◆ CONSIGNES:
A: D'après la critique de La Vie rêvée de Miss Fran, que l'employée de bureau préfère-t-elle savourer seule ?
B: Relevez, dans la critique de La Vie rêvée de Miss Fran, tout ce que mentionnent les songes de Fran.
C: Prolongez la critique de La Vie rêvée de Miss Fran au-delà de sa dernière phrase.

◆ DOCUMENT:
----------
Dans cette délicate plaidoirie, une employée de bureau introvertie voit son cocon bousculé.
Les spectateurs qui avaient laissé Daisy Ridley enfouissant dans le sable les sabres lasers de ses mentors au terme de la dernière trilogie de La Guerre des étoiles mettront du temps à reconnaître la comédienne britannique dans La Vie rêvée de Miss Fran. Elle campe ici une employée de bureau introvertie restant sur son quant-à-soi. Hors de question de se mêler aux collègues qui papotent autour de la machine à café ou de les retrouver pour des soirées jeux. L’experte en tableaux Excel préfère savourer seule ses sudokus et son fromage blanc.
Encline à se perdre dans son imaginaire, Fran échafaude mille et un scénarios baroques au terme desquels elle trouverait la mort. Non qu’elle souhaite mettre fin à ses jours. Ses songes de forêts et d’océans, de reptiles et d’insectes grouillants sont plutôt une échappatoire dans un quotidien qui la submerge. Toutefois, cette foisonnante vie intérieure se retrouve bousculée par la nouvelle recrue de l’open space: Robert ne peut s’empêcher de vouloir sortir Fran de son cocon protecteur.
----------
◆ DONNÉES ENREGISTRÉES:
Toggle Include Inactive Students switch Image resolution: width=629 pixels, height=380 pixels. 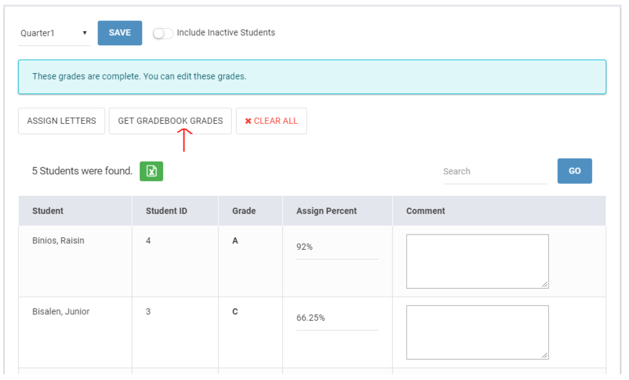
----------
◆ RÉPONSES ATTENDUES:
A: Ses sudokus et son fromage blanc.

B: Forêts, océans, reptiles, insectes grouillants.

C:
Dose d’humour
Avec ce portrait austère et onirique du poids de la solitude, la réalisatrice Rachel Lambert embrasse la mélancolie de l’existence, mais ne la condamne pas. Son sujet est moins la dépression que la difficulté de nouer des liens et de s’ouvrir aux autres dans notre société moderne et bruyante. Le minimalisme de ce film indépendant, calibré pour les festivals de Sundance et de Deauville, est contrebalancé par une bonne dose d’humour et un décalage permanent. Fran, pour qui la grande faucheuse est presque une amie, se découvre des aptitudes insoupçonnées de convive de «murder parties». Ses visions morbides piochent autant dans la beauté du préraphaélisme que dans le grotesque des scènes de Brueghel l’Ancien. S’en dégage une forme d’apaisement, à l’image d’un film avare en dialogues qui soigne ses silences et laisse le temps s’écouler goutte à goutte.
La dichotomie entre la richesse de Fran et ce qu’elle projette m’a bouleversée. C’est une discrète. Être en société, pour elle, c’est comme être nue.
Daisy Ridley
Malgré son héroïne qui flotte, le film n’est pas déprimant. Au contraire. Invitant à l’introspection, il joue une petite musique de chambre singulière qui résonne dans notre monde de l’après-confinement. La pandémie a démontré à quel point l’isolement était un fléau universel. «La dichotomie entre la richesse de Fran et ce qu’elle projette m’a bouleversée. C’est une discrète. Être en société, pour elle, c’est comme être nue. Comment surmonter cette réticence pour établir la connexion, dont nous avons besoin pour prospérer? On peut avoir l’impression qu’il est impossible de trouver sa place, de toucher quelqu’un. Pourtant cette personne serait ravie d’avoir un soutien, une oreille», décrypte Daisy Ridley.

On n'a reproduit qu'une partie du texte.